#### Source passage
Edward Scissorhands

Based on the 1990 Tim Burton film, Edward Scissorhands has been reimagined by dance visionary Matthew Bourne for the stage and this stunning production consists of powerful storytelling and mesmerising routines throughout, showing that Edward may have scissors for hands, but he has a heart of gold and simply yearns for a happy life.

Firstly, the staging by Lez Brotherston is worthy of a block buster film. Each scene depicts the Middle America suburbia that Edward finds himself thrust into, aswell as the darker moments as we journey with him from his original birthplace to the cemetery and beyond. There is no expense spared and the attention to detail is second to none, even down to umbrellas scattered with rain drops during the opening scene.  It is this level of artistry that elevates Bourne’s productions to some of the best on current UK stages.
########
* What this exercise asks:
a – According to the Edward Scissorhands review, who designed the staging?
b – Please rewrite the rows as a numbered list, beginning at the line that contains "Click the toilet" and stopping after the line that contains "Point to the solid", with blank lines omitted.
The review and the rows that follow it have no connection to each other.
#### Task inputs
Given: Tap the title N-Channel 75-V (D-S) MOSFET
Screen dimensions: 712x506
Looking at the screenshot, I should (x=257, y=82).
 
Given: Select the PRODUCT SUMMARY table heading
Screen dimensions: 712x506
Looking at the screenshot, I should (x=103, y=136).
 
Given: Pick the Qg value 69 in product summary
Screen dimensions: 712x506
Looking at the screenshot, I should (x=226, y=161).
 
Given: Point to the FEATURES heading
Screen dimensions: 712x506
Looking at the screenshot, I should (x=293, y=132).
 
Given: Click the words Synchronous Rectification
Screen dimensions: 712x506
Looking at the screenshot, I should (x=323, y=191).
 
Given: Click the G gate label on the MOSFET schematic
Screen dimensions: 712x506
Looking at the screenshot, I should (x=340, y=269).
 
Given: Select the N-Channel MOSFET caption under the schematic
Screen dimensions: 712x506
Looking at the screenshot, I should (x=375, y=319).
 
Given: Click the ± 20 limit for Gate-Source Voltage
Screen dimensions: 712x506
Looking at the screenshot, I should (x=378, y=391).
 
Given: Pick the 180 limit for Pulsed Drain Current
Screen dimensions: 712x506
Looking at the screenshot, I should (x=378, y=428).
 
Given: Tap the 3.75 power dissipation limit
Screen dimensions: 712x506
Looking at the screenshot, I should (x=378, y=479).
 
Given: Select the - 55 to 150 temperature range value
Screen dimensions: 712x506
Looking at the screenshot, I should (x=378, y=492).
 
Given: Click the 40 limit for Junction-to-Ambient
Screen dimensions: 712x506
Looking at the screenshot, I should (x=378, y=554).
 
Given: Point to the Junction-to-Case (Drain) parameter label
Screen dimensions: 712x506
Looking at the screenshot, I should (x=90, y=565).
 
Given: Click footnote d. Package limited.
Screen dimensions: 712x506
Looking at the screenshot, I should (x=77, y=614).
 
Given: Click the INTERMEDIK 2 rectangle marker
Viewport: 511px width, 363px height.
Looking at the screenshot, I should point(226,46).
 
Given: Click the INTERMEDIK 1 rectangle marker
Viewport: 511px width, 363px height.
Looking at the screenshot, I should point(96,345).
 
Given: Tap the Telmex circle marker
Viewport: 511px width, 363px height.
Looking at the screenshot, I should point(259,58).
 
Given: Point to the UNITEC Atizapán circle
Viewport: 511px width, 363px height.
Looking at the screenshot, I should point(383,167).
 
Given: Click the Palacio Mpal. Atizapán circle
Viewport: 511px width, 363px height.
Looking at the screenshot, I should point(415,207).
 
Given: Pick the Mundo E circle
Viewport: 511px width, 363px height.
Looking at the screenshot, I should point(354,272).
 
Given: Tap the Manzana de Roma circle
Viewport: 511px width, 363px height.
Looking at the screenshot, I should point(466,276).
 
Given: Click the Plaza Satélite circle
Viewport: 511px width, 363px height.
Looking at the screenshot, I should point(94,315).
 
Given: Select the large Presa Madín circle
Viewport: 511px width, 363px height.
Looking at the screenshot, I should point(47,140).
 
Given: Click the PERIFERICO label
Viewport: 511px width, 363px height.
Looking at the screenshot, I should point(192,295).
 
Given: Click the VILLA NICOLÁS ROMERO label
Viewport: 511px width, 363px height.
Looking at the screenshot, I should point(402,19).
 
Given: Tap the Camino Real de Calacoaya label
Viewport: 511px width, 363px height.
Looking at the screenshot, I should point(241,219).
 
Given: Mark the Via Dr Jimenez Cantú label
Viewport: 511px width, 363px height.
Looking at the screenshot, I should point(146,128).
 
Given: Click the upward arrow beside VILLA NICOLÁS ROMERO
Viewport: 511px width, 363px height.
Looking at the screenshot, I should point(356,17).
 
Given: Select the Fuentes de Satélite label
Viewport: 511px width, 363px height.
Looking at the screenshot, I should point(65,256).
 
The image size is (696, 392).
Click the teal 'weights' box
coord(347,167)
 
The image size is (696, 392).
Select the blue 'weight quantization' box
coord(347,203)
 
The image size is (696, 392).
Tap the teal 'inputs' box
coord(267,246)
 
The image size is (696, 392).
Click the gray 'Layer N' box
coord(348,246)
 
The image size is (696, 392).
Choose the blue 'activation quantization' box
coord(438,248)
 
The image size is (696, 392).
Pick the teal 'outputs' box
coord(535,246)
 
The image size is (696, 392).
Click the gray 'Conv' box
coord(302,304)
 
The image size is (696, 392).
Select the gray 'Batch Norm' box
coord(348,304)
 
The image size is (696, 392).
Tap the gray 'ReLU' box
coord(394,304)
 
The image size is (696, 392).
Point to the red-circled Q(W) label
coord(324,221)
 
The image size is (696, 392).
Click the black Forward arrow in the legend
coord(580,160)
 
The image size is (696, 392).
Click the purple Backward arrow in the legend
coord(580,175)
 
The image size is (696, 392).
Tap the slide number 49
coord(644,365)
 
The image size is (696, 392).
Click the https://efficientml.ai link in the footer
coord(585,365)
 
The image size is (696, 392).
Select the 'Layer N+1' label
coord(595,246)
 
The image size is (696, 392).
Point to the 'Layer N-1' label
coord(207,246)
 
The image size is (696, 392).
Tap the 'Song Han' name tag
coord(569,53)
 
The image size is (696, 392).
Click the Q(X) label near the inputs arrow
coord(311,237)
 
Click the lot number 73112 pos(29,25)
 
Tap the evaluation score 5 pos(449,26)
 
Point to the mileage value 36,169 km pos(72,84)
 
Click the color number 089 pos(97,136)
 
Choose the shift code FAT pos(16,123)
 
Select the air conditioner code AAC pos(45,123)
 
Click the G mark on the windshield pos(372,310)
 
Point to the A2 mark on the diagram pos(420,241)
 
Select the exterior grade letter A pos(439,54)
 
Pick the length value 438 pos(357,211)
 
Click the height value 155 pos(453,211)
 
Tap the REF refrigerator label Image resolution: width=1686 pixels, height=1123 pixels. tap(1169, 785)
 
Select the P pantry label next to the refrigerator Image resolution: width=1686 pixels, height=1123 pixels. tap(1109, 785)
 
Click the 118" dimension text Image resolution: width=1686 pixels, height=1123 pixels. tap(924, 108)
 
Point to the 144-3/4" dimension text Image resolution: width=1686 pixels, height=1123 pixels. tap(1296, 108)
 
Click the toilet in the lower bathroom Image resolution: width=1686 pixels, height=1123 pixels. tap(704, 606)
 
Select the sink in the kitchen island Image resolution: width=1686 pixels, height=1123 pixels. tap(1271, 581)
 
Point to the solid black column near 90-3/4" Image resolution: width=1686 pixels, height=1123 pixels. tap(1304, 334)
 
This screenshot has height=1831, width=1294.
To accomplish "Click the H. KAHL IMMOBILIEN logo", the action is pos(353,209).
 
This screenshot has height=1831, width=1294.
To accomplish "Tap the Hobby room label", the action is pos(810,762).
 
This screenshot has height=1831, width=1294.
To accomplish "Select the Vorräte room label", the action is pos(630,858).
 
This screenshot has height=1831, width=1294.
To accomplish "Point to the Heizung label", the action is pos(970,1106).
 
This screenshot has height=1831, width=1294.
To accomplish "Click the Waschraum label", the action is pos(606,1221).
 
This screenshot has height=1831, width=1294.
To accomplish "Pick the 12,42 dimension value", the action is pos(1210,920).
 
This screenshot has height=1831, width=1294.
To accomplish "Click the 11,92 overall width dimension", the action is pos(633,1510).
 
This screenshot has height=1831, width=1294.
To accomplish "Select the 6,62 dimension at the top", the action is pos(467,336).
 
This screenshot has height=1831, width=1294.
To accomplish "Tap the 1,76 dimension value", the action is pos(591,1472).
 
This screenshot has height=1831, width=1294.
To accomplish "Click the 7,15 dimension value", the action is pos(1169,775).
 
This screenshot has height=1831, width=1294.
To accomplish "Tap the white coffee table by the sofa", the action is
########
* Completed exercise:
a – Lez Brotherston.

b –
1. Click the toilet in the lower bathroom Image resolution: width=1686 pixels, height=1123 pixels. tap(704, 606)
2. Select the sink in the kitchen island Image resolution: width=1686 pixels, height=1123 pixels. tap(1271, 581)
3. Point to the solid black column near 90-3/4" Image resolution: width=1686 pixels, height=1123 pixels. tap(1304, 334)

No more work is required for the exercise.